Directions: Please return, unchanged, the rows below that start with the line containing "Where should I click to: Open the paragraph" and end with the line containing "Toggle the IME", with both of those lines included.

***** Exercise inputs *****

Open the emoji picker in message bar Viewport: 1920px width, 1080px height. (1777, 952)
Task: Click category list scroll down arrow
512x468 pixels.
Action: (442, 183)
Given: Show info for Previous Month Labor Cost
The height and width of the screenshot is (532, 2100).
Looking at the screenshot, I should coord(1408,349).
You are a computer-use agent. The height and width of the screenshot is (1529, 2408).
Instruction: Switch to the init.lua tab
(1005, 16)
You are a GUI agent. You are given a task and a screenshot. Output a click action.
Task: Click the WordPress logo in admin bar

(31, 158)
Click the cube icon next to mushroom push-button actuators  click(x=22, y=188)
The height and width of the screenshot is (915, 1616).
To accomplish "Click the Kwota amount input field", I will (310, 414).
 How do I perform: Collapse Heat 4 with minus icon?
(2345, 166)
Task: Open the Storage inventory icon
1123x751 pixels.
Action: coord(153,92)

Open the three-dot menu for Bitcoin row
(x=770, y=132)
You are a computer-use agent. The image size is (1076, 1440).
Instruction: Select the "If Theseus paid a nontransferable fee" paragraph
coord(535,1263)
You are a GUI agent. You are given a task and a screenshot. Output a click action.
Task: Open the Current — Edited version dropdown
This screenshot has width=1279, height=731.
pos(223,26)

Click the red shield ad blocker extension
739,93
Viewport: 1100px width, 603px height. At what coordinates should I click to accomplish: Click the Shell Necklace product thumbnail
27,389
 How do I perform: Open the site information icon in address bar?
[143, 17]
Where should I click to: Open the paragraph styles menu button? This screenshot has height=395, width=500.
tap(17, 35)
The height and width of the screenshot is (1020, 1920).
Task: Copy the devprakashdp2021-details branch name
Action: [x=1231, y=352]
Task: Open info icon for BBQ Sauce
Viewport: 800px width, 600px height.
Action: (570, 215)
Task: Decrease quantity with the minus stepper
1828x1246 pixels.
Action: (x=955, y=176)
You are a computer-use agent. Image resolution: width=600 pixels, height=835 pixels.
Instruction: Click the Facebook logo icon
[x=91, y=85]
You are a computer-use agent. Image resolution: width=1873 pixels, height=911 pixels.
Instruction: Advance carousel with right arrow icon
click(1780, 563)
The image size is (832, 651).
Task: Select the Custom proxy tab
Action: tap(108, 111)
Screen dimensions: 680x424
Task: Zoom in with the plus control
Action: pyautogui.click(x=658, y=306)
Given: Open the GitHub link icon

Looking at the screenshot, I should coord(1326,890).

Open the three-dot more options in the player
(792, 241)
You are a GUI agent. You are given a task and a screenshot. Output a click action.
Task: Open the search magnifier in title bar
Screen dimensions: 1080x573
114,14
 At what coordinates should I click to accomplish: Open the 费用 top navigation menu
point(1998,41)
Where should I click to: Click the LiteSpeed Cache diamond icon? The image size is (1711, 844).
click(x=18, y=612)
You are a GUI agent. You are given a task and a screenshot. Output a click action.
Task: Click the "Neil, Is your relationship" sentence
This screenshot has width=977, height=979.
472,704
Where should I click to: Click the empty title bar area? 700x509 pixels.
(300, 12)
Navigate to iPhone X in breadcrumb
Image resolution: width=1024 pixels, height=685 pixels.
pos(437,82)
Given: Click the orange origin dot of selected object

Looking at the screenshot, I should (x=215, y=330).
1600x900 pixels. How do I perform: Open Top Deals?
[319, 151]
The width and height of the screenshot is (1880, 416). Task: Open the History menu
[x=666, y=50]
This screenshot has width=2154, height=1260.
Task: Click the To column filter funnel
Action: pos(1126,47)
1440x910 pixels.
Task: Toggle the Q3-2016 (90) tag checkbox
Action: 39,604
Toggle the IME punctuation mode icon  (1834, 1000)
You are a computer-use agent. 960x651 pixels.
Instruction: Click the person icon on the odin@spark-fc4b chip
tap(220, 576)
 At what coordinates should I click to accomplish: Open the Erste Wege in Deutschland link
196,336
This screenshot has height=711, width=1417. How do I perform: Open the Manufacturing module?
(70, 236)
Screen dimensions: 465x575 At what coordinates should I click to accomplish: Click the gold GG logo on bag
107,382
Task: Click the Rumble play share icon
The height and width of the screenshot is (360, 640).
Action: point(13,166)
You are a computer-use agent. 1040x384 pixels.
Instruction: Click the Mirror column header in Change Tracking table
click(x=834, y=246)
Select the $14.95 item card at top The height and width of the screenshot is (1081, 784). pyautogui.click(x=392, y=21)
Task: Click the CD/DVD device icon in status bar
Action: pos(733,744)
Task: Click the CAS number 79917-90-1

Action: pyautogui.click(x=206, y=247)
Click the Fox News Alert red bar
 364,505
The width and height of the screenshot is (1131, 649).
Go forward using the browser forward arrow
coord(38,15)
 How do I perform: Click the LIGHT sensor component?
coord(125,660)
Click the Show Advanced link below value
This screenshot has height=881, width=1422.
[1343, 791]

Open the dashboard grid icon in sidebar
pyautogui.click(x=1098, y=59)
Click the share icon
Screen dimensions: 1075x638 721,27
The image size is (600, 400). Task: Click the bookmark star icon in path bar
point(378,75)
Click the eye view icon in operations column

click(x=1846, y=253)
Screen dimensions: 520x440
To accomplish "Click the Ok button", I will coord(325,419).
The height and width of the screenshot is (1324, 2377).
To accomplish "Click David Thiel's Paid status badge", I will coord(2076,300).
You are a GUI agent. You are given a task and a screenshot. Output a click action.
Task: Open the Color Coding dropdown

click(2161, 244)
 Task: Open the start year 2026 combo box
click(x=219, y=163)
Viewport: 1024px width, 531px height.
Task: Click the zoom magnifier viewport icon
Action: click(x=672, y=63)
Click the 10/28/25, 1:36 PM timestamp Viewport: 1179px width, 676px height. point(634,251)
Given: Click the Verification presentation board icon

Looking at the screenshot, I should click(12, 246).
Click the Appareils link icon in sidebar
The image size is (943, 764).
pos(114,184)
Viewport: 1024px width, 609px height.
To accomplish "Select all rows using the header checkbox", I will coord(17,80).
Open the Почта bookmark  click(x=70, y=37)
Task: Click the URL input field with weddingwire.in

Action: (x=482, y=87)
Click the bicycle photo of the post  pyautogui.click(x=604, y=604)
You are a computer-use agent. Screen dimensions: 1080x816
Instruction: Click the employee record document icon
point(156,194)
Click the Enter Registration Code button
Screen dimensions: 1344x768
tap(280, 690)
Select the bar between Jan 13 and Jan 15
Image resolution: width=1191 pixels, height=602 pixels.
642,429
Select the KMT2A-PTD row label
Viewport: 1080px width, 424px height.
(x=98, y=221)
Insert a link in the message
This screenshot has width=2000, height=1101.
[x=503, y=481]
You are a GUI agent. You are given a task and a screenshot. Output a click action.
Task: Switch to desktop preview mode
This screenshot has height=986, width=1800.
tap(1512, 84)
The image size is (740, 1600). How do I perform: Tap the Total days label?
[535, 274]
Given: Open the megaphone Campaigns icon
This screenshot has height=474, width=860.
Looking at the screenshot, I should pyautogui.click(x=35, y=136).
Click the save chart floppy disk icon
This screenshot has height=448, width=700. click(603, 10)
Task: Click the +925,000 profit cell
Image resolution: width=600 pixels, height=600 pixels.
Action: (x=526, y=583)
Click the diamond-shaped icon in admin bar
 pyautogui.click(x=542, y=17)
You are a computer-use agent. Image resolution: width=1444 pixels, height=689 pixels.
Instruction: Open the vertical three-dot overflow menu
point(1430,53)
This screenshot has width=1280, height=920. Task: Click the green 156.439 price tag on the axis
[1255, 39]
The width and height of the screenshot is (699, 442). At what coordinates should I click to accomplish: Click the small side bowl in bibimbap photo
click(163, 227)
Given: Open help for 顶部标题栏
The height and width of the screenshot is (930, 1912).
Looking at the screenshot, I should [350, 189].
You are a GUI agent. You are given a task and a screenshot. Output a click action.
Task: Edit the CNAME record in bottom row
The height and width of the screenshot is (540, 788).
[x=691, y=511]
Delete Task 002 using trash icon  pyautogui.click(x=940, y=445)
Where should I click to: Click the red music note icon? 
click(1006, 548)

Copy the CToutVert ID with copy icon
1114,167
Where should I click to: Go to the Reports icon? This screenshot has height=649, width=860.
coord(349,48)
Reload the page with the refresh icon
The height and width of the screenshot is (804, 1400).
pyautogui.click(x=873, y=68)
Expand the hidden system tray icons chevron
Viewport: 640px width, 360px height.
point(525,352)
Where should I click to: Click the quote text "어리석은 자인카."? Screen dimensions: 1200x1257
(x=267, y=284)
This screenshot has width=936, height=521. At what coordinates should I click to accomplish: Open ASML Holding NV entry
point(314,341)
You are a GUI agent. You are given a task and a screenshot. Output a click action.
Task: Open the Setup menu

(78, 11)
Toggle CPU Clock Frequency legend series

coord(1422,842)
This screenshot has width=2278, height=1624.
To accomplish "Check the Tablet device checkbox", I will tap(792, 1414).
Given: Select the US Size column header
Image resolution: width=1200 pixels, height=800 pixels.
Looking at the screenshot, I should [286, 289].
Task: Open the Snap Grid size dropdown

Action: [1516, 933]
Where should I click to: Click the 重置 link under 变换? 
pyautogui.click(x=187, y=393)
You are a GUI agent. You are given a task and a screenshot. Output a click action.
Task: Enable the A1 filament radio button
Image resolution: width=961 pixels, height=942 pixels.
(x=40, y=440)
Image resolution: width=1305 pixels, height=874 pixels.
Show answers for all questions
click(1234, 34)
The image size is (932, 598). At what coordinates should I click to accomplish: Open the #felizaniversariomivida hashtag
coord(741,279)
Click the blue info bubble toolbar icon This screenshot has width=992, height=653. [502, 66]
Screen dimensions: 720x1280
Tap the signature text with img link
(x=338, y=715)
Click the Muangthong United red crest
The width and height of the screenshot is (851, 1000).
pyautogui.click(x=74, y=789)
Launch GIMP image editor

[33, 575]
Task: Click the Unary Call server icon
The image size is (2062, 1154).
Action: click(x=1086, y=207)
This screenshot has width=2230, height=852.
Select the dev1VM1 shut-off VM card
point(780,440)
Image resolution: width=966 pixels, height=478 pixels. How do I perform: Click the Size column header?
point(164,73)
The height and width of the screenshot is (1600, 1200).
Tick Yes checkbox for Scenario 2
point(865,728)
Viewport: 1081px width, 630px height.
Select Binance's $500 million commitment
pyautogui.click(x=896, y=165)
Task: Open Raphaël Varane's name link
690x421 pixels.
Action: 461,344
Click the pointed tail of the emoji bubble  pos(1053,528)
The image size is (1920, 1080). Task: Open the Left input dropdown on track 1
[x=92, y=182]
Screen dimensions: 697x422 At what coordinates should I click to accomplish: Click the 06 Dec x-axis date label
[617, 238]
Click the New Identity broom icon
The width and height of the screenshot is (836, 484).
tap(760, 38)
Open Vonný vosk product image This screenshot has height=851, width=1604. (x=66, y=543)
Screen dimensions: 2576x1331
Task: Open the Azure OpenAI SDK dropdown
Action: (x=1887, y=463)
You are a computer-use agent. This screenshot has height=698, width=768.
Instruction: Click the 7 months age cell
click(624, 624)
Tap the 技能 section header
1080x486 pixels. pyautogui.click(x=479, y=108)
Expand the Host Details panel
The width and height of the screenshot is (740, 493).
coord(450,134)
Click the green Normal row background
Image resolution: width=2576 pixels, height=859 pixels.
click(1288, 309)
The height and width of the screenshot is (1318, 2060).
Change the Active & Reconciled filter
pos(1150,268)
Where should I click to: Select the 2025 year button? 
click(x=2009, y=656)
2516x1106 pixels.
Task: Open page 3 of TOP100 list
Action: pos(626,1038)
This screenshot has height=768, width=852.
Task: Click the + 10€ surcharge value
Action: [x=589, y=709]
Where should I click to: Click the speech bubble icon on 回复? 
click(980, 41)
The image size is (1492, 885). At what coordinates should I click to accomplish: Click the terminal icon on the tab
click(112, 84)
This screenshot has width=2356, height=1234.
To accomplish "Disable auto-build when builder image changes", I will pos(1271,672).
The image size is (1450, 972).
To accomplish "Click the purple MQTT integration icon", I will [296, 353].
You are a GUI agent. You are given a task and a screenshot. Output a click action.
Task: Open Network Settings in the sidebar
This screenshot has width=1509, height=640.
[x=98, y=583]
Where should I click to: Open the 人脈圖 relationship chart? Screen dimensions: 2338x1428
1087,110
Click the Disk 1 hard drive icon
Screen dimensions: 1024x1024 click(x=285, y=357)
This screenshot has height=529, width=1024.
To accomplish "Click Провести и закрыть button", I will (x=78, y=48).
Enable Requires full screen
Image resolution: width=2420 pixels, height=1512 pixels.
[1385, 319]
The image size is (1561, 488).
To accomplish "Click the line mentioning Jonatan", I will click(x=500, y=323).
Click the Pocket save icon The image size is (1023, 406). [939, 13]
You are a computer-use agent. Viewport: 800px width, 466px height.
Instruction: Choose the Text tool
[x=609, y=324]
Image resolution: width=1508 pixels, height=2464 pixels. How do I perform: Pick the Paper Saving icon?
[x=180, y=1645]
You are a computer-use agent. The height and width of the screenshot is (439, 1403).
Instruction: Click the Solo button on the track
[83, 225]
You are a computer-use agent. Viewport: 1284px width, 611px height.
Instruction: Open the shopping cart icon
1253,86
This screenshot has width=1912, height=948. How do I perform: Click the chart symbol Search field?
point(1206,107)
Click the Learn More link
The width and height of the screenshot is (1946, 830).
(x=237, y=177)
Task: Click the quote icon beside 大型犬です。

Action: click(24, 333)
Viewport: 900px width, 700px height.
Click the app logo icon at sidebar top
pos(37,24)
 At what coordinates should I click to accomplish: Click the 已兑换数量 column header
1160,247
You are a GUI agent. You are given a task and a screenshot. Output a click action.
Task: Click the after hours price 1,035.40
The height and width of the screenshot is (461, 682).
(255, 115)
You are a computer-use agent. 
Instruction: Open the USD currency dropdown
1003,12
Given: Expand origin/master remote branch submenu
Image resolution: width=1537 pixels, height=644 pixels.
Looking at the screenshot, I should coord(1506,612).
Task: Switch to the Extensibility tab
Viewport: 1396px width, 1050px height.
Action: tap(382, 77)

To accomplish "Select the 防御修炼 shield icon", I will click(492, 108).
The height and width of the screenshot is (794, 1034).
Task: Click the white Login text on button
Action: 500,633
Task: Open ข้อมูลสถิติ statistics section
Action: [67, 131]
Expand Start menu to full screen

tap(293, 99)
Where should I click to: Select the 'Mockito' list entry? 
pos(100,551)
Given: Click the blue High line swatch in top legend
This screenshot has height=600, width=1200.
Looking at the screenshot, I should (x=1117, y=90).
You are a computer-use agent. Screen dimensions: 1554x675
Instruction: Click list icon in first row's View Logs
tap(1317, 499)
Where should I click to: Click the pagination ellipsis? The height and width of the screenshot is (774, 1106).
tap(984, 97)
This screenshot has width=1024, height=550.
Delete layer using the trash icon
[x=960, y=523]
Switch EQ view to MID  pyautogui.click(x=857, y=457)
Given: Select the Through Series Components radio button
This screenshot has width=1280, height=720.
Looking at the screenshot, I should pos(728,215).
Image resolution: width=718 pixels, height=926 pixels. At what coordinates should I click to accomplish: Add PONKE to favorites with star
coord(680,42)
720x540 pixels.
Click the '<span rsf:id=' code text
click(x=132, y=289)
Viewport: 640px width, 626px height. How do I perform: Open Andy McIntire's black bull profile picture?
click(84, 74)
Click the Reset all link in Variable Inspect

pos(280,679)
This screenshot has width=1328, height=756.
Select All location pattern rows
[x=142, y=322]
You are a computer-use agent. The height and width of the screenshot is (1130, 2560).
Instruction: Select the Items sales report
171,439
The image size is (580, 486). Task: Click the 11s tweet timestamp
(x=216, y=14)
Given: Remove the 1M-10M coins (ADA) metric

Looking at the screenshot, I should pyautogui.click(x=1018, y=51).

*****

In response:
Where should I click to: Open the paragraph styles menu button? This screenshot has height=395, width=500.
tap(17, 35)
The height and width of the screenshot is (1020, 1920).
Task: Copy the devprakashdp2021-details branch name
Action: [x=1231, y=352]
Task: Open info icon for BBQ Sauce
Viewport: 800px width, 600px height.
Action: (570, 215)
Task: Decrease quantity with the minus stepper
1828x1246 pixels.
Action: (x=955, y=176)
You are a computer-use agent. Image resolution: width=600 pixels, height=835 pixels.
Instruction: Click the Facebook logo icon
[x=91, y=85]
You are a computer-use agent. Image resolution: width=1873 pixels, height=911 pixels.
Instruction: Advance carousel with right arrow icon
click(1780, 563)
The image size is (832, 651).
Task: Select the Custom proxy tab
Action: tap(108, 111)
Screen dimensions: 680x424
Task: Zoom in with the plus control
Action: pyautogui.click(x=658, y=306)
Given: Open the GitHub link icon

Looking at the screenshot, I should coord(1326,890).

Open the three-dot more options in the player
(792, 241)
You are a GUI agent. You are given a task and a screenshot. Output a click action.
Task: Open the search magnifier in title bar
Screen dimensions: 1080x573
114,14
 At what coordinates should I click to accomplish: Open the 费用 top navigation menu
point(1998,41)
Where should I click to: Click the LiteSpeed Cache diamond icon? The image size is (1711, 844).
click(x=18, y=612)
You are a GUI agent. You are given a task and a screenshot. Output a click action.
Task: Click the "Neil, Is your relationship" sentence
This screenshot has width=977, height=979.
472,704
Where should I click to: Click the empty title bar area? 700x509 pixels.
(300, 12)
Navigate to iPhone X in breadcrumb
Image resolution: width=1024 pixels, height=685 pixels.
pos(437,82)
Given: Click the orange origin dot of selected object

Looking at the screenshot, I should (x=215, y=330).
1600x900 pixels. How do I perform: Open Top Deals?
[319, 151]
The width and height of the screenshot is (1880, 416). Task: Open the History menu
[x=666, y=50]
This screenshot has width=2154, height=1260.
Task: Click the To column filter funnel
Action: pos(1126,47)
1440x910 pixels.
Task: Toggle the Q3-2016 (90) tag checkbox
Action: 39,604
Toggle the IME punctuation mode icon  (1834, 1000)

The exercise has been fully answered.